Q: What are the risks to patient safety if we go ahead with scope of practice reform, and if we don’t? 

“If the reforms do not go ahead, then patients will continue to suffer from delayed care and frustrating visits to and from GPs and other professionals for appropriate referrals. In rural and remote areas, this will further magnify the health gap between country and city dwellers. It will also magnify the difference between the socio-economic classes as those that can afford to attend different providers and return to primary clinicians for referrals will receive better care than those who cannot.”
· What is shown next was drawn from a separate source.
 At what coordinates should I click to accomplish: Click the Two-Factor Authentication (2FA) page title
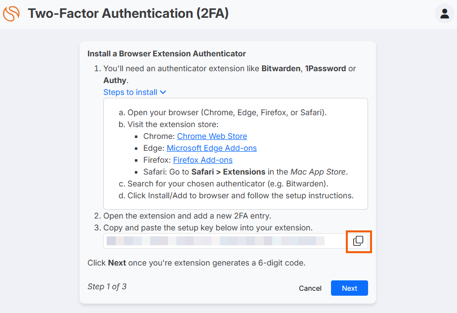pyautogui.click(x=128, y=13)
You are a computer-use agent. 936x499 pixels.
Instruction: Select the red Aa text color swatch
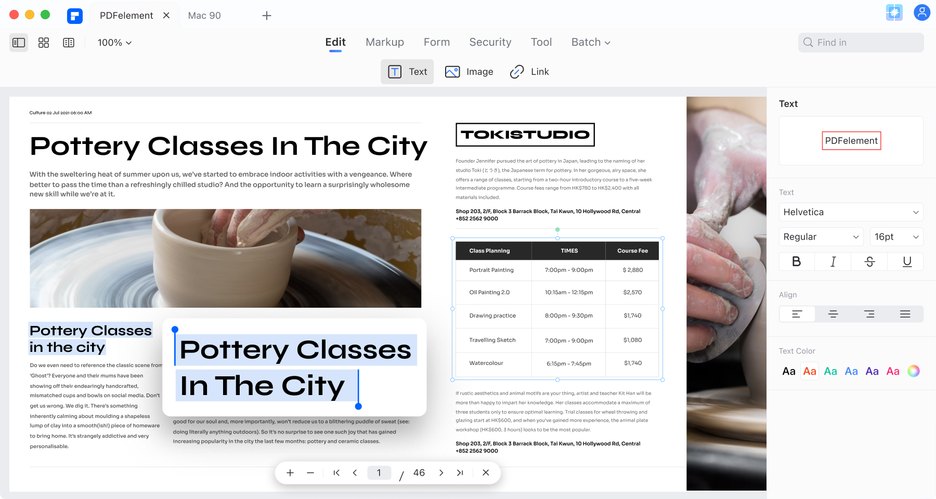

Antony Nicholas: “The scope of practice review reform proposals have the potential to significantly improve the timeliness and appropriateness of care for Australian health consumers by improving access to allied health services, and by allowing allied health professionals to refer directly to appropriate medical specialty services or to request appropriate diagnostic imaging. Access issues, including cost and delays associated with needing to access additional medical services not directly associated with care are key contributors to patient safety. The impact of cost and other access barriers on a range of consumer cohorts are well established as are the poorer health outcomes associated with those. Evidence also shows that increasing the steps and cost required to access appropriate care also increases the likelihood that the person delays or avoids seeking the care they need.

“Importantly, the reforms proposed by the scope of practice review for allied health practitioners do not increase risks for consumers. Allied health practitioners are already university trained, accredited or regulated health professionals. The proposals do not change existing scopes of practice, but rather focus on allowing practitioners to work within their existing scope or knowledge more fully under government-funded programs.

The proposed reforms seek to provide more consumers with more equitable access to the efficient and effective patient pathways and services available to, and used by, those that can pay privately. Given that evidence from AHPRA and other regulators shows that allied health practitioners have very low notification rates (in fact, much lower than medicine or nursing), and that registered or certified allied health practitioners are subject to robust regulatory requirements under AHPRA or their self-regulating health profession, consumers should feel confident in supporting the proposed reforms.”

Author details

Jen Morris is a consumer and community representative working in the health sector, with a particular interest in patient safety, and preventing patient harm. Over the past 14 years, she has worked with over 100 organisations to bring the views and voices of the community and service users to decision-making in healthcare research, education, policy, governance, regulation and safeguarding. She brings her consumer expertise to roles as a healthcare safety researcher, patient safety investigator, board member, ethics advisor, patient experience advisor, accreditor, and advisory committee member. Jen also champions patient safety through academic writing, public speaking, teaching clinical students, and her founding membership of the Society to Improve Diagnosis in Medicine’s Australia and New Zealand Affiliate.